Metformin synergistically sensitizes FLT3-ITD-positive acute myeloid leukemia to sorafenib by promoting mTOR-mediated apoptosis and autophagy

• Metformin and sorafenib synergistically inhibit the proliferation of FLT3-ITD mutated leukemic cells.
• Metformin synergistically sensitize FLT3-ITD-positive acute myeloid leukemia to sorafenib by inducing cell apoptosis and autophagy.
• The anti-leukemic effect of metformin and sorafenib is, to some extent, mediated by the mTOR/p70S6K/4EBP1 pathway.

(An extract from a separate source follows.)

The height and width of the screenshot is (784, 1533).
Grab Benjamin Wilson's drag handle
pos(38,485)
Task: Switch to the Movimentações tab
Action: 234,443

Mutations of Fms-like tyrosine kinase 3-internal tandem duplication (FLT3-ITD), accounting for approximately 30% of patients with acute myeloid leukemia (AML), results in poor therapeutic efficacy and short survival. Sorafenib, an oral multikinase inhibitor, can inhibit FLT3 and improve clinical outcome of FLT3 mutated leukemia. Our current studies have shown that, the antidiabetic drug metformin also exerts anti-leukemic effect by activating p-AMPK and synergistically sensitizes FLT3 mutated AML to sorafenib. Both agents suppress cell proliferation in a dose-dependent manner and induce apoptosis via cell cycle arrest, but does not obviously modulate autophagy marker, light chain 3 (LC3). Mechanistically, in the presence of metformin, the anticancer potential of sorafenib, accompanying with increased LC3 levels, is found to be synergistically enhanced with the remarkably reduced protein expression of the mTOR/p70S6K/4EBP1 pathway, while not appreciably altering cell cycle. Overall, these results show metformin in aid of sorafenib may represent a promising and attractive strategy for the treatment of FLT3-ITD mutated AML.